Every single entry below should be reproduced verbatim.

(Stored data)
* * *
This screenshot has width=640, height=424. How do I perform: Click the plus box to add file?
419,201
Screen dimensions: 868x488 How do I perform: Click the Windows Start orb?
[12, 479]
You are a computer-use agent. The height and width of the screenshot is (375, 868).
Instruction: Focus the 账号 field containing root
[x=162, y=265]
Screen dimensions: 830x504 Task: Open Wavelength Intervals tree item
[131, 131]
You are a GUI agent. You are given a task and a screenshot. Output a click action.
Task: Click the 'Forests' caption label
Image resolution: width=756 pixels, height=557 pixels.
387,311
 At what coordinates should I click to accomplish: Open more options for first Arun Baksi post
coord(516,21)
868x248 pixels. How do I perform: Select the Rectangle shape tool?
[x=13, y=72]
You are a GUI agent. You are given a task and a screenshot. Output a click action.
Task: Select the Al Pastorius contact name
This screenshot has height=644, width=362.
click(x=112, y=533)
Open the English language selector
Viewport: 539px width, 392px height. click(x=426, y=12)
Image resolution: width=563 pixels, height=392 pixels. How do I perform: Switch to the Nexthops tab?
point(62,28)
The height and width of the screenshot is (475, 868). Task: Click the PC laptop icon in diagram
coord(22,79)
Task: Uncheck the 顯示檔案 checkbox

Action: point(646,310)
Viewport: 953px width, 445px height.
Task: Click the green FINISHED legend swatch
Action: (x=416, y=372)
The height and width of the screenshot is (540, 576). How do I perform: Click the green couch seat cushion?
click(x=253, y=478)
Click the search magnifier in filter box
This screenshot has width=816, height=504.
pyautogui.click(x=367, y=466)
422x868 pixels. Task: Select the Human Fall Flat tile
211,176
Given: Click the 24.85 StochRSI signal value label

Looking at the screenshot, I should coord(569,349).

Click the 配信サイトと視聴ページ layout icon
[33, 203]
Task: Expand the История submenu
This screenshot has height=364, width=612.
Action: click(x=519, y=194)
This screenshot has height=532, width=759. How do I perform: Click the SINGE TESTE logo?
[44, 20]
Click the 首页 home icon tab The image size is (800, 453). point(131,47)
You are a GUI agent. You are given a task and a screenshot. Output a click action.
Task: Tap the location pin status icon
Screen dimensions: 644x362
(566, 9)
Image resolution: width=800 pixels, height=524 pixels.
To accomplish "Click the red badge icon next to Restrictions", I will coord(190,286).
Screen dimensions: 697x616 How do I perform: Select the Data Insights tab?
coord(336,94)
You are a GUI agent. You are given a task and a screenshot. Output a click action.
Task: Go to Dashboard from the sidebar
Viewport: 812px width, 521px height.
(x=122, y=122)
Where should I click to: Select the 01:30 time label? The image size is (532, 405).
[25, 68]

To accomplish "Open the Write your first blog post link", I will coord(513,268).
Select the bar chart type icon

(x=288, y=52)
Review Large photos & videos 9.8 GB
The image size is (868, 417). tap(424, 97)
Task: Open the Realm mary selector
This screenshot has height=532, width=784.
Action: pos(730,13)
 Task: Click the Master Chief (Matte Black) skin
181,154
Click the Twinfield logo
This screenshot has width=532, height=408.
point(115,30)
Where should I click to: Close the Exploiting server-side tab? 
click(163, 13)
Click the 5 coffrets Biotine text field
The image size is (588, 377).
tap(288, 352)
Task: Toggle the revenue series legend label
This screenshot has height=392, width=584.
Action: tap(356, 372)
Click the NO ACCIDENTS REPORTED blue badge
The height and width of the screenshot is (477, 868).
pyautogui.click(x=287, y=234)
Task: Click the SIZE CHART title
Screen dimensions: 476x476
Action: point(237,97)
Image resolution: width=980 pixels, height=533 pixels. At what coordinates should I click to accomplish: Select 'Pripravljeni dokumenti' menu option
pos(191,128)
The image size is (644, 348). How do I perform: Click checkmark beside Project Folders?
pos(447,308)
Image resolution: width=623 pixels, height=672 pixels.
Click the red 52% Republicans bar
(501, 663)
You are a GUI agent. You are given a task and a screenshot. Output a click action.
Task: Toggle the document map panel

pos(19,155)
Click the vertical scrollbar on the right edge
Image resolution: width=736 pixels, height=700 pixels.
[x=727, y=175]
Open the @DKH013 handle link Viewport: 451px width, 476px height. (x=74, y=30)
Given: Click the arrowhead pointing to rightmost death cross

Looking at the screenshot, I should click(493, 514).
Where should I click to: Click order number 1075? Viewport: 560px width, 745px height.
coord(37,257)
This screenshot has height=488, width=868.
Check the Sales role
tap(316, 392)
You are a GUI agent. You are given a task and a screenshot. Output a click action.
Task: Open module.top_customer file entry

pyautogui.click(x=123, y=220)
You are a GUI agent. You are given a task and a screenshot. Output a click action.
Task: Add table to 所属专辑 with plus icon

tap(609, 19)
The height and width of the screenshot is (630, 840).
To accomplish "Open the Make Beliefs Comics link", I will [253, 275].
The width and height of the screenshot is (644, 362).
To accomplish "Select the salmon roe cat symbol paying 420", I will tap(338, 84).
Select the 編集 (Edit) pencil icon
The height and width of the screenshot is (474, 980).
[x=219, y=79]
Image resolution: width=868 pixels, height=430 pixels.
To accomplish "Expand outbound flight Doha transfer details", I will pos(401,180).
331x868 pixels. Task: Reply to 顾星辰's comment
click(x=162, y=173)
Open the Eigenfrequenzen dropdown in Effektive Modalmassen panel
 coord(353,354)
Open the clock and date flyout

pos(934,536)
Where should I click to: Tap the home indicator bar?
* * *
● Response
This screenshot has width=640, height=424. How do I perform: Click the plus box to add file?
419,201
Screen dimensions: 868x488 How do I perform: Click the Windows Start orb?
[12, 479]
You are a computer-use agent. The height and width of the screenshot is (375, 868).
Instruction: Focus the 账号 field containing root
[x=162, y=265]
Screen dimensions: 830x504 Task: Open Wavelength Intervals tree item
[131, 131]
You are a GUI agent. You are given a task and a screenshot. Output a click action.
Task: Click the 'Forests' caption label
Image resolution: width=756 pixels, height=557 pixels.
387,311
 At what coordinates should I click to accomplish: Open more options for first Arun Baksi post
coord(516,21)
868x248 pixels. How do I perform: Select the Rectangle shape tool?
[x=13, y=72]
You are a GUI agent. You are given a task and a screenshot. Output a click action.
Task: Select the Al Pastorius contact name
This screenshot has height=644, width=362.
click(x=112, y=533)
Open the English language selector
Viewport: 539px width, 392px height. click(x=426, y=12)
Image resolution: width=563 pixels, height=392 pixels. How do I perform: Switch to the Nexthops tab?
point(62,28)
The height and width of the screenshot is (475, 868). Task: Click the PC laptop icon in diagram
coord(22,79)
Task: Uncheck the 顯示檔案 checkbox

Action: point(646,310)
Viewport: 953px width, 445px height.
Task: Click the green FINISHED legend swatch
Action: (x=416, y=372)
The height and width of the screenshot is (540, 576). How do I perform: Click the green couch seat cushion?
click(x=253, y=478)
Click the search magnifier in filter box
This screenshot has width=816, height=504.
pyautogui.click(x=367, y=466)
422x868 pixels. Task: Select the Human Fall Flat tile
211,176
Given: Click the 24.85 StochRSI signal value label

Looking at the screenshot, I should coord(569,349).

Click the 配信サイトと視聴ページ layout icon
[33, 203]
Task: Expand the История submenu
This screenshot has height=364, width=612.
Action: click(x=519, y=194)
This screenshot has height=532, width=759. How do I perform: Click the SINGE TESTE logo?
[44, 20]
Click the 首页 home icon tab The image size is (800, 453). point(131,47)
You are a GUI agent. You are given a task and a screenshot. Output a click action.
Task: Tap the location pin status icon
Screen dimensions: 644x362
(566, 9)
Image resolution: width=800 pixels, height=524 pixels.
To accomplish "Click the red badge icon next to Restrictions", I will coord(190,286).
Screen dimensions: 697x616 How do I perform: Select the Data Insights tab?
coord(336,94)
You are a GUI agent. You are given a task and a screenshot. Output a click action.
Task: Go to Dashboard from the sidebar
Viewport: 812px width, 521px height.
(x=122, y=122)
Where should I click to: Select the 01:30 time label? The image size is (532, 405).
[25, 68]

To accomplish "Open the Write your first blog post link", I will coord(513,268).
Select the bar chart type icon

(x=288, y=52)
Review Large photos & videos 9.8 GB
The image size is (868, 417). tap(424, 97)
Task: Open the Realm mary selector
This screenshot has height=532, width=784.
Action: pos(730,13)
 Task: Click the Master Chief (Matte Black) skin
181,154
Click the Twinfield logo
This screenshot has width=532, height=408.
point(115,30)
Where should I click to: Close the Exploiting server-side tab? 
click(163, 13)
Click the 5 coffrets Biotine text field
The image size is (588, 377).
tap(288, 352)
Task: Toggle the revenue series legend label
This screenshot has height=392, width=584.
Action: tap(356, 372)
Click the NO ACCIDENTS REPORTED blue badge
The height and width of the screenshot is (477, 868).
pyautogui.click(x=287, y=234)
Task: Click the SIZE CHART title
Screen dimensions: 476x476
Action: point(237,97)
Image resolution: width=980 pixels, height=533 pixels. At what coordinates should I click to accomplish: Select 'Pripravljeni dokumenti' menu option
pos(191,128)
The image size is (644, 348). How do I perform: Click checkmark beside Project Folders?
pos(447,308)
Image resolution: width=623 pixels, height=672 pixels.
Click the red 52% Republicans bar
(501, 663)
You are a GUI agent. You are given a task and a screenshot. Output a click action.
Task: Toggle the document map panel

pos(19,155)
Click the vertical scrollbar on the right edge
Image resolution: width=736 pixels, height=700 pixels.
[x=727, y=175]
Open the @DKH013 handle link Viewport: 451px width, 476px height. (x=74, y=30)
Given: Click the arrowhead pointing to rightmost death cross

Looking at the screenshot, I should click(493, 514).
Where should I click to: Click order number 1075? Viewport: 560px width, 745px height.
coord(37,257)
This screenshot has height=488, width=868.
Check the Sales role
tap(316, 392)
You are a GUI agent. You are given a task and a screenshot. Output a click action.
Task: Open module.top_customer file entry

pyautogui.click(x=123, y=220)
You are a GUI agent. You are given a task and a screenshot. Output a click action.
Task: Add table to 所属专辑 with plus icon

tap(609, 19)
The height and width of the screenshot is (630, 840).
To accomplish "Open the Make Beliefs Comics link", I will [253, 275].
The width and height of the screenshot is (644, 362).
To accomplish "Select the salmon roe cat symbol paying 420", I will tap(338, 84).
Select the 編集 (Edit) pencil icon
The height and width of the screenshot is (474, 980).
[x=219, y=79]
Image resolution: width=868 pixels, height=430 pixels.
To accomplish "Expand outbound flight Doha transfer details", I will pos(401,180).
331x868 pixels. Task: Reply to 顾星辰's comment
click(x=162, y=173)
Open the Eigenfrequenzen dropdown in Effektive Modalmassen panel
 coord(353,354)
Open the clock and date flyout

pos(934,536)
Where should I click to: Tap the home indicator bar?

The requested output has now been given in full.